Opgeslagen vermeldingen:
#####
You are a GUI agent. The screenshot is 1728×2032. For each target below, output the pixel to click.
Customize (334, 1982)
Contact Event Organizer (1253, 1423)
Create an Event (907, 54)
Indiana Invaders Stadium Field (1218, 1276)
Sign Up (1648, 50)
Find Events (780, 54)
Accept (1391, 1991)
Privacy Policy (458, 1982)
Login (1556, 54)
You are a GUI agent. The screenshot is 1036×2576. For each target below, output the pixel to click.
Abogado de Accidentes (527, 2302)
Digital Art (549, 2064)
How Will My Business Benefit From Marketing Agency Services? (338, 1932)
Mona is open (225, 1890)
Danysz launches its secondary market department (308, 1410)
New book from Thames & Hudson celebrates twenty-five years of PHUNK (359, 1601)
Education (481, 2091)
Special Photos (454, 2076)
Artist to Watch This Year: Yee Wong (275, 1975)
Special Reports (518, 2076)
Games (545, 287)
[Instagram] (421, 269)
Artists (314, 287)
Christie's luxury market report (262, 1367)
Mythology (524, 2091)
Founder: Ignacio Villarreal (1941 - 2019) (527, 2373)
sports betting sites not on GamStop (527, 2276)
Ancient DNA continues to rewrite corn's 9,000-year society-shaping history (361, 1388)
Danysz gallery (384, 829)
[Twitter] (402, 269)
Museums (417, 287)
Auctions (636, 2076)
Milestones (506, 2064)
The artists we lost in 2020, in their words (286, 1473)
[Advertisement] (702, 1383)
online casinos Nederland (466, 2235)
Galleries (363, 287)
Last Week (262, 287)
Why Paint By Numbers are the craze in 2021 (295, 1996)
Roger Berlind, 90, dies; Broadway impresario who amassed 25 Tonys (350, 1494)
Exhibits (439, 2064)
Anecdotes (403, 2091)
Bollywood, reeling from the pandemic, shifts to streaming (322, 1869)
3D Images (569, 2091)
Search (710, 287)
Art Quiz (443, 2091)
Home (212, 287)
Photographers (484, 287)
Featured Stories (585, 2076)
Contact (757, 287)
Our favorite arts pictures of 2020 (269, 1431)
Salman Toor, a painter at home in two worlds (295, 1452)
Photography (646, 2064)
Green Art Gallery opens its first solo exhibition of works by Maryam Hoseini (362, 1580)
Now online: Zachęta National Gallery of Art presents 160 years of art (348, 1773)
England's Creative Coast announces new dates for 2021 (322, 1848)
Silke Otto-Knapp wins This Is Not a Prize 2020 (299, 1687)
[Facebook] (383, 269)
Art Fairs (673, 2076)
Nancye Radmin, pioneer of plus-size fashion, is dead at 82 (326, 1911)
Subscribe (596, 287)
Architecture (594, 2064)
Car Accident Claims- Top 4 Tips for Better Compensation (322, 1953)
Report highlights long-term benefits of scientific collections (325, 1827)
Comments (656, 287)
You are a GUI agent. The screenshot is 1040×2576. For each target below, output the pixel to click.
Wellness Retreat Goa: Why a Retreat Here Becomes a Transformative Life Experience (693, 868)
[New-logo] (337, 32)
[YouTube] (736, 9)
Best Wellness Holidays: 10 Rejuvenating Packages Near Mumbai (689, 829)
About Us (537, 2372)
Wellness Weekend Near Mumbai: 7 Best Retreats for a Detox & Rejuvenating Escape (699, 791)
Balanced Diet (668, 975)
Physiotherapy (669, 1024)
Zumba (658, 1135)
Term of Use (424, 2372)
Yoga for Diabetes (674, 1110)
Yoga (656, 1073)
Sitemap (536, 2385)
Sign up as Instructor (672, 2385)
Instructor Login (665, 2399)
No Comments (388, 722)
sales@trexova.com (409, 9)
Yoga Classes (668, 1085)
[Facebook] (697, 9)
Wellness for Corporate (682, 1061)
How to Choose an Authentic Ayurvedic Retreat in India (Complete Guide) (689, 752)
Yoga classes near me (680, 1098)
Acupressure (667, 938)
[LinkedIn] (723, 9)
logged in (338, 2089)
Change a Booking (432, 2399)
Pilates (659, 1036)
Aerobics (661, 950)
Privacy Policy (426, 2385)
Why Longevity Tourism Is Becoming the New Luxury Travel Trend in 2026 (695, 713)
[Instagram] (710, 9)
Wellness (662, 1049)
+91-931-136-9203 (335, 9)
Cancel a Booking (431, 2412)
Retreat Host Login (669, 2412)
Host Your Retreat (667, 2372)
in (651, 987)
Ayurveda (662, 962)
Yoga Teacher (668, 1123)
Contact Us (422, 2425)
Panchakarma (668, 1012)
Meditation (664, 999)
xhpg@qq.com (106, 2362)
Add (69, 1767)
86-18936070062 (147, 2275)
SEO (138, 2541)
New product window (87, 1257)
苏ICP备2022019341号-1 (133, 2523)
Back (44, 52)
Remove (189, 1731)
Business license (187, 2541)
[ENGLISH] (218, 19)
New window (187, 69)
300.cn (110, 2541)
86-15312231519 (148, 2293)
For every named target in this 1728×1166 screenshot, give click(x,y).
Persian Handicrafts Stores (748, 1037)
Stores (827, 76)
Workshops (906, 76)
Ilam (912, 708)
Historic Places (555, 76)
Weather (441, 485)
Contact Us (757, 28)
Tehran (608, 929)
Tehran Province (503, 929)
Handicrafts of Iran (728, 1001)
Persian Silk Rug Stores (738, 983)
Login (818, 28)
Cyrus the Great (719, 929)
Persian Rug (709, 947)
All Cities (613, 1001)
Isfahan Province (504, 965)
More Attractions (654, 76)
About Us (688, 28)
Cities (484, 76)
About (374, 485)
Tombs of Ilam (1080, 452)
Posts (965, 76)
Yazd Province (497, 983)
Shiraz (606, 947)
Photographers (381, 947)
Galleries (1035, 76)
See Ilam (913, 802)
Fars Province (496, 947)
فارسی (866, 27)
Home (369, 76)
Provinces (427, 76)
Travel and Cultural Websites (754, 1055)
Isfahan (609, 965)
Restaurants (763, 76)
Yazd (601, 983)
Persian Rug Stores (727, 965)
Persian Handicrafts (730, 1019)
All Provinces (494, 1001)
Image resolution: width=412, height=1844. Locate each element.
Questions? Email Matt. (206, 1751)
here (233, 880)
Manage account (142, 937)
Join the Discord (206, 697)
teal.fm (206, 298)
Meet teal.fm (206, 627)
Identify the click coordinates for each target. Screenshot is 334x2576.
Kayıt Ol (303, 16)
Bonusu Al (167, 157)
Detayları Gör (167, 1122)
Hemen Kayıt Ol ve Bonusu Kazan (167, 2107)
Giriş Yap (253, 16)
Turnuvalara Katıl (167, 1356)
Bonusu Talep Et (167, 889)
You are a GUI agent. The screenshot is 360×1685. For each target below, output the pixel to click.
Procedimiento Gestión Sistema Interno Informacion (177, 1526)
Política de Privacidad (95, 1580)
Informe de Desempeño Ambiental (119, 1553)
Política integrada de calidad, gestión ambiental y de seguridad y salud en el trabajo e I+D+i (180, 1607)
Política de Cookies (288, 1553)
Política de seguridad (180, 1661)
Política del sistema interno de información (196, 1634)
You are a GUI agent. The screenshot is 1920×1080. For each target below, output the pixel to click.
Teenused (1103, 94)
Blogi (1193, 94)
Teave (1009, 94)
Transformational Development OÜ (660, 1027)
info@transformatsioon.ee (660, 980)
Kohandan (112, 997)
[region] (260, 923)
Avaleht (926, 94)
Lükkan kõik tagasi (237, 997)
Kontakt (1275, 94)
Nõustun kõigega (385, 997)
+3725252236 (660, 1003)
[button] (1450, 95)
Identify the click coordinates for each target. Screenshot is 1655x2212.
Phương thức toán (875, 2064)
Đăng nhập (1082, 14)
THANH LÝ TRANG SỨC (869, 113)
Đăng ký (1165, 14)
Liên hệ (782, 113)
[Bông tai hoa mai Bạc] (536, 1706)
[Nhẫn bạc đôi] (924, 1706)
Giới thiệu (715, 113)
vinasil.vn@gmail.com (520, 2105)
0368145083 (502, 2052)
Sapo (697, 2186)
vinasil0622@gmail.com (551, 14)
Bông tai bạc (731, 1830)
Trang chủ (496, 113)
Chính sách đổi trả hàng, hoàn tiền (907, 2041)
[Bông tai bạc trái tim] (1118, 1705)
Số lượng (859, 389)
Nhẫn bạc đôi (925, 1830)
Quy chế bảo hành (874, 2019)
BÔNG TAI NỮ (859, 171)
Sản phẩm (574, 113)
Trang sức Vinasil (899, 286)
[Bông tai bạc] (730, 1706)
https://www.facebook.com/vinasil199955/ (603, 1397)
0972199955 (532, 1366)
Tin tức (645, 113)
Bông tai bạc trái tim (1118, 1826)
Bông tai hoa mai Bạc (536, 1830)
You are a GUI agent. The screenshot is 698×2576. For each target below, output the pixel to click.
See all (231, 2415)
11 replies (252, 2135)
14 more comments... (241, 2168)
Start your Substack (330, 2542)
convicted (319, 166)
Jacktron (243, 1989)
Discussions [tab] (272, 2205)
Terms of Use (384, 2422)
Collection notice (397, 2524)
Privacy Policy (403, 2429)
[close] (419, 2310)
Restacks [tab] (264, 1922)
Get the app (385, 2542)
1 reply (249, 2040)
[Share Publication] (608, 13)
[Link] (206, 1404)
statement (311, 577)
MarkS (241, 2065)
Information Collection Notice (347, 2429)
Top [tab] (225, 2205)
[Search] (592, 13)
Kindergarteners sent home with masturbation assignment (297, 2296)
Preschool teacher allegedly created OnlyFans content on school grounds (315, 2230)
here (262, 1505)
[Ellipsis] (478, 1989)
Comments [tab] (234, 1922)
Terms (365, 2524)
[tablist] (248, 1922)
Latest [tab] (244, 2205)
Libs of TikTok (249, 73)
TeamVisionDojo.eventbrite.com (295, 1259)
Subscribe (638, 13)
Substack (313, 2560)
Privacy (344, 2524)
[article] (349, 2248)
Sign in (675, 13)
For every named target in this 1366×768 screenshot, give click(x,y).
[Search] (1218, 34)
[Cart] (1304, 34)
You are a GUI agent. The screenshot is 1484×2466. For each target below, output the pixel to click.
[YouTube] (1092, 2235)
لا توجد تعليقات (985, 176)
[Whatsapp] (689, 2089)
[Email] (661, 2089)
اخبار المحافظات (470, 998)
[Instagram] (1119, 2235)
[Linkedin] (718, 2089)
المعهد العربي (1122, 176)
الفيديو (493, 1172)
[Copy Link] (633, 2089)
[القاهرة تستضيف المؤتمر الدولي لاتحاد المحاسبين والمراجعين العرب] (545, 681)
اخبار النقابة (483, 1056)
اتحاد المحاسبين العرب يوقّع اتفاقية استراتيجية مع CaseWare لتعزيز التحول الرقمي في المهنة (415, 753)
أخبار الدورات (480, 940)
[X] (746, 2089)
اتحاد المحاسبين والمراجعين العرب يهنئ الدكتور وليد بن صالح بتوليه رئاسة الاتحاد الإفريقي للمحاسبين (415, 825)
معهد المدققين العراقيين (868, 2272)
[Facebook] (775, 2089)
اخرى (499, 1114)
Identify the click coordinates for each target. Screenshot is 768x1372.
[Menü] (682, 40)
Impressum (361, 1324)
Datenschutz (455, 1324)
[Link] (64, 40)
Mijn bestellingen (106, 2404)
#####
→ Opdracht: Herschaal de regels van de regel met "Isfahan (609, 965)" tot en met de regel met "[Bông tai bạc trái tim] (1118, 1705)" en geef ze allemaal opnieuw, de instructieregels inbegrepen. Vermenigvuldig daarbij elke coördinaat in de antwoorden met 1,75 en rond af op hele getallen, waarbij halven naar boven gaan.

→ Uitvoer:
Isfahan (1066, 1689)
Restaurants (1335, 133)
Yazd (1052, 1720)
Persian Rug Stores (1272, 1689)
Persian Handicrafts (1278, 1783)
All Provinces (865, 1752)
Image resolution: width=412, height=1844. Locate each element.
Questions? Email Matt. (361, 3064)
here (408, 1540)
Manage account (249, 1640)
Join the Discord (361, 1220)
teal.fm (361, 522)
Meet teal.fm (361, 1097)
Identify the click coordinates for each target. Screenshot is 334x2576.
Kayıt Ol (530, 28)
Bonusu Al (292, 275)
Detayları Gör (292, 1964)
Hemen Kayıt Ol ve Bonusu Kazan (292, 3687)
Giriş Yap (443, 28)
Turnuvalara Katıl (292, 2373)
Bonusu Talep Et (292, 1556)
You are a GUI agent. The screenshot is 360×1685. For each target below, output the pixel to click.
Procedimiento Gestión Sistema Interno Informacion (310, 2671)
Política de Privacidad (166, 2765)
Informe de Desempeño Ambiental (208, 2718)
Política integrada de calidad, gestión ambiental y de seguridad y salud en el trabajo e I+D+i (315, 2812)
Política de Cookies (504, 2718)
Política de seguridad (315, 2907)
Política del sistema interno de información (343, 2860)
You are a GUI agent. The screenshot is 1920×1080. For each target below, output the pixel to click.
Teenused (1930, 165)
Blogi (2088, 165)
Teave (1766, 165)
Transformational Development OÜ (1155, 1797)
info@transformatsioon.ee (1155, 1715)
Kohandan (196, 1745)
[region] (455, 1615)
Avaleht (1621, 165)
Lükkan kõik tagasi (415, 1745)
Kontakt (2231, 165)
Nõustun kõigega (674, 1745)
+3725252236 (1155, 1755)
[button] (2538, 166)
Identify the click coordinates for each target. Screenshot is 1655x2212.
Phương thức toán (1531, 3612)
Đăng nhập (1894, 25)
THANH LÝ TRANG SỨC (1521, 198)
Đăng ký (2039, 25)
Liên hệ (1369, 198)
[Bông tai hoa mai Bạc] (938, 2986)
[Nhẫn bạc đôi] (1617, 2986)
Giới thiệu (1251, 198)
vinasil.vn@gmail.com (910, 3684)
0368145083 (879, 3591)
Sapo (1220, 3826)
vinasil0622@gmail.com (964, 25)
Bông tai bạc (1279, 3203)
Trang chủ (868, 198)
Chính sách đổi trả hàng, hoàn tiền (1587, 3572)
[Bông tai bạc trái tim] (1957, 2984)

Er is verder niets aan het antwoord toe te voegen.